**Task to carry out:** In the article about J.K. Rowling's tweets, for which non-profit did Daniel Radcliffe write a blog post?

**Extract:**
--------------------
Potter fans were shocked by the author’s controversial tweets about gender identity.
J.K. Rowling, who has often come under fire for her bold and sometimes controversial social media posts, has once again sparked backlash after posting a series tweets mocking a headline that read “people who menstruate.”
“‘People who menstruate.’ I’m sure there used to be a word for those people,” Rowling tweeted on Saturday. “Someone help me out. Wumben? Wimpund? Woomud?”
Rowling went on to write, “If sex isn’t real, there’s no same-sex attraction. If sex isn’t real, the lived reality of women globally is erased. I know and love trans people, but erasing the concept of sex removes the ability of many to meaningfully discuss their lives. It isn’t hate to speak the truth.”
‘People who menstruate.’ I’m sure there used to be a word for those people. Someone help me out. Wumben? Wimpund? Woomud?
Opinion: Creating a more equal post-COVID-19 world for people who menstruate https://t.co/cVpZxG7gaA
— J.K. Rowling (@jk_rowling) June 6, 2020
Rowling’s name began trending on Twitter and many accused her of transphobia. In the past, the author has been accused of being transphobic due to her comments. Anger, sadness and frustration ensued on social media, and even Daniel Radcliffe, who does not have a public presence on social media, wrote Rowling a heartfelt response. The actor wrote a blog post for The Trevor Project, a non-profit that works towards preventing suicide among LGBTQ+ youth.
--------------------
**Recorded data:**
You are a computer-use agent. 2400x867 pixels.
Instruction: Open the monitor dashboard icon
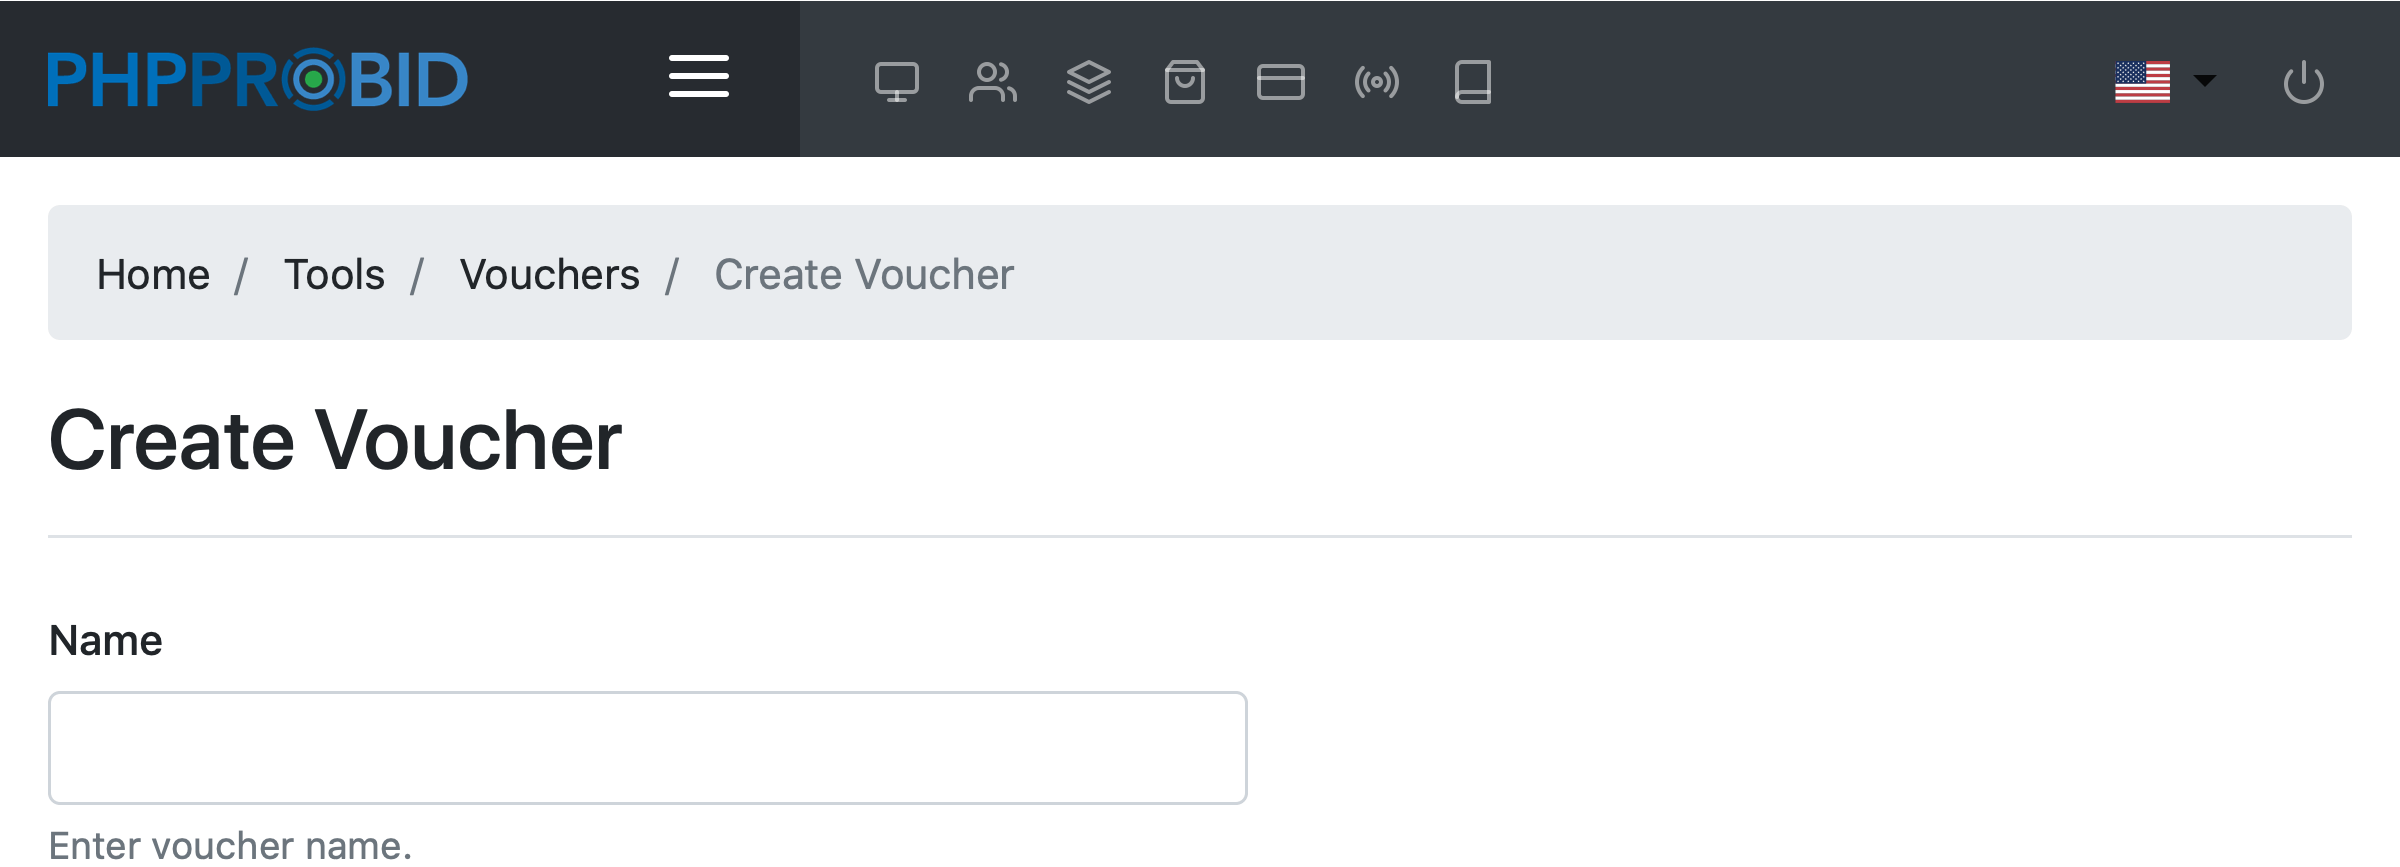click(x=896, y=82)
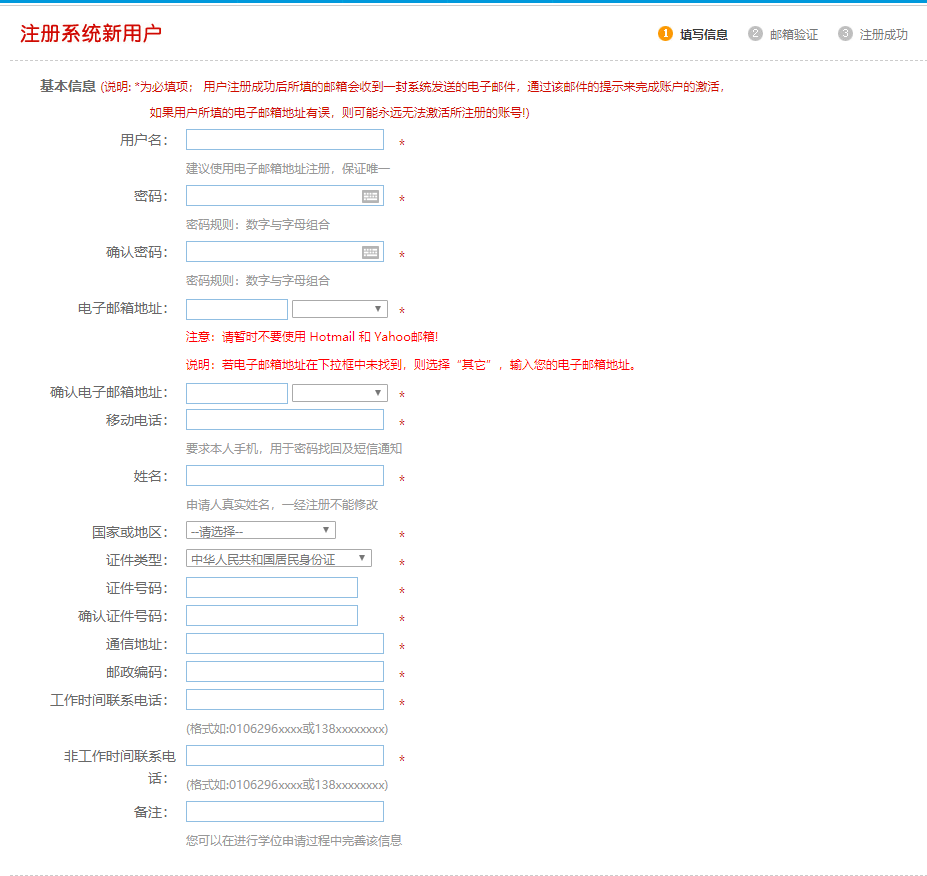Click the 证件号码 input field
The image size is (927, 876).
click(x=270, y=587)
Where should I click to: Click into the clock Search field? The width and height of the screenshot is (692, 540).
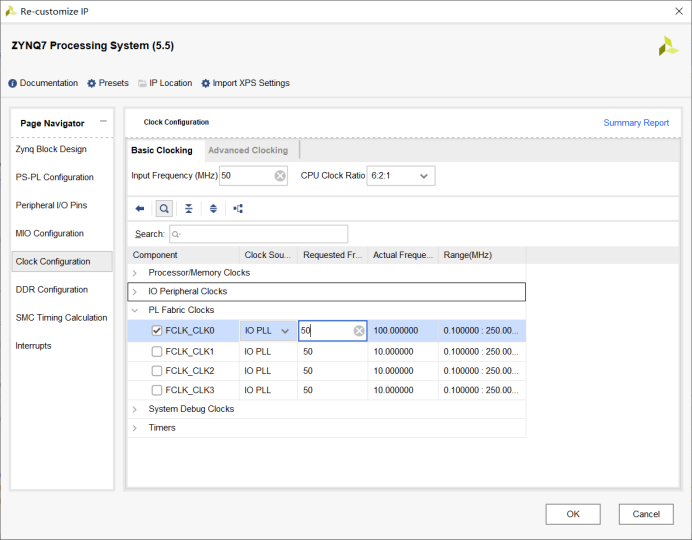point(259,234)
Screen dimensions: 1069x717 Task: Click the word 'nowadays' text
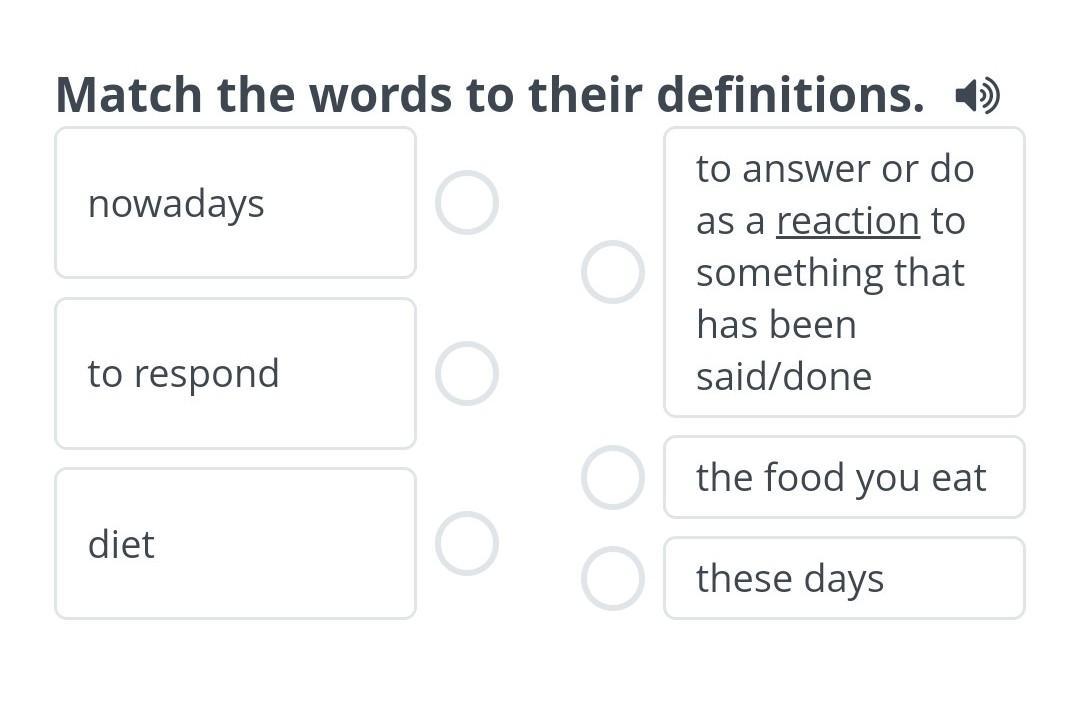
--------------------
**Response area:** The Trevor Project